* TASK REQUIREMENTS *
Swap each "Where is" in the rows for "What is the position of" and leave everything else unchanged.

(Extracted records)

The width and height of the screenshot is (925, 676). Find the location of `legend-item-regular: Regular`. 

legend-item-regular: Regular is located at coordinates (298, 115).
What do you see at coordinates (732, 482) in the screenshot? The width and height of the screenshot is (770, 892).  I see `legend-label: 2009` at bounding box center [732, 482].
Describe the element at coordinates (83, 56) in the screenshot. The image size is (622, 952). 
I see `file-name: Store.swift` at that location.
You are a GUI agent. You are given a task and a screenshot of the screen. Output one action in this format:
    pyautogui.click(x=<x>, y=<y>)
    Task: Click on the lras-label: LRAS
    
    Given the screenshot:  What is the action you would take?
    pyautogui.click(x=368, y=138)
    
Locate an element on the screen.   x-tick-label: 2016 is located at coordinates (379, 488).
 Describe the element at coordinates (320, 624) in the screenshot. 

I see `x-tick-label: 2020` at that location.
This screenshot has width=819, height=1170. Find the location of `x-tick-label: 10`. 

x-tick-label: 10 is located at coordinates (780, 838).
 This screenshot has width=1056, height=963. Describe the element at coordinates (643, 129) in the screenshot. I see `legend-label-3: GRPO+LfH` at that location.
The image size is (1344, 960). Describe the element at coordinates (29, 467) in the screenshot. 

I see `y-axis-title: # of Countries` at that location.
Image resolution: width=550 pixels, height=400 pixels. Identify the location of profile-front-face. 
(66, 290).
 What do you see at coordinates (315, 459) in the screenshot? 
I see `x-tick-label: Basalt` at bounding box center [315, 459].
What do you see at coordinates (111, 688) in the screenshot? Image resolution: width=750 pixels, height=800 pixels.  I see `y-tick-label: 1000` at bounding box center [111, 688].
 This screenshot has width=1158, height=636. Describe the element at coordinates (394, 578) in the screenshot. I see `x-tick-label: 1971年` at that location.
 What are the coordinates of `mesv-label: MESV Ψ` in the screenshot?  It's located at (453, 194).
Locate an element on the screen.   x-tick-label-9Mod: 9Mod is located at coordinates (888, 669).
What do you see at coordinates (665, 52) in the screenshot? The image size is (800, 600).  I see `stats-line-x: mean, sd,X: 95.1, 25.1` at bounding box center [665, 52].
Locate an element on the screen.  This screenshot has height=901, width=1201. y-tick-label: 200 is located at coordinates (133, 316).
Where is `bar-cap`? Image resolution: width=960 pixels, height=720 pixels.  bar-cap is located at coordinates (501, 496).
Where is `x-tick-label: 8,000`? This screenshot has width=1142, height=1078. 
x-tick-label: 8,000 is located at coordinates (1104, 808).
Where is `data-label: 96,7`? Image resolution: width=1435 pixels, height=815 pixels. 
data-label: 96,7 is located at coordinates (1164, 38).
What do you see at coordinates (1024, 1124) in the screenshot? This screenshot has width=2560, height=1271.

* WRITTEN SOLUTION *
The width and height of the screenshot is (925, 676). Find the location of `legend-item-regular: Regular`. 

legend-item-regular: Regular is located at coordinates (298, 115).
What do you see at coordinates (732, 482) in the screenshot? The width and height of the screenshot is (770, 892).  I see `legend-label: 2009` at bounding box center [732, 482].
Describe the element at coordinates (83, 56) in the screenshot. The image size is (622, 952). 
I see `file-name: Store.swift` at that location.
You are a GUI agent. You are given a task and a screenshot of the screen. Output one action in this format:
    pyautogui.click(x=<x>, y=<y>)
    Task: Click on the lras-label: LRAS
    
    Given the screenshot:  What is the action you would take?
    pyautogui.click(x=368, y=138)
    
Locate an element on the screen.   x-tick-label: 2016 is located at coordinates (379, 488).
 Describe the element at coordinates (320, 624) in the screenshot. 

I see `x-tick-label: 2020` at that location.
This screenshot has width=819, height=1170. Find the location of `x-tick-label: 10`. 

x-tick-label: 10 is located at coordinates (780, 838).
 This screenshot has width=1056, height=963. Describe the element at coordinates (643, 129) in the screenshot. I see `legend-label-3: GRPO+LfH` at that location.
The image size is (1344, 960). Describe the element at coordinates (29, 467) in the screenshot. 

I see `y-axis-title: # of Countries` at that location.
Image resolution: width=550 pixels, height=400 pixels. Identify the location of profile-front-face. 
(66, 290).
 What do you see at coordinates (315, 459) in the screenshot? 
I see `x-tick-label: Basalt` at bounding box center [315, 459].
What do you see at coordinates (111, 688) in the screenshot? Image resolution: width=750 pixels, height=800 pixels.  I see `y-tick-label: 1000` at bounding box center [111, 688].
 This screenshot has width=1158, height=636. Describe the element at coordinates (394, 578) in the screenshot. I see `x-tick-label: 1971年` at that location.
 What are the coordinates of `mesv-label: MESV Ψ` in the screenshot?  It's located at (453, 194).
Locate an element on the screen.   x-tick-label-9Mod: 9Mod is located at coordinates (888, 669).
What do you see at coordinates (665, 52) in the screenshot? The image size is (800, 600).  I see `stats-line-x: mean, sd,X: 95.1, 25.1` at bounding box center [665, 52].
Locate an element on the screen.  This screenshot has height=901, width=1201. y-tick-label: 200 is located at coordinates (133, 316).
What is the position of `bar-cap`? Image resolution: width=960 pixels, height=720 pixels.  bar-cap is located at coordinates (501, 496).
What is the position of `x-tick-label: 8,000`? This screenshot has width=1142, height=1078. 
x-tick-label: 8,000 is located at coordinates (1104, 808).
What is the position of `data-label: 96,7`? Image resolution: width=1435 pixels, height=815 pixels. 
data-label: 96,7 is located at coordinates (1164, 38).
What do you see at coordinates (1024, 1124) in the screenshot? This screenshot has width=2560, height=1271.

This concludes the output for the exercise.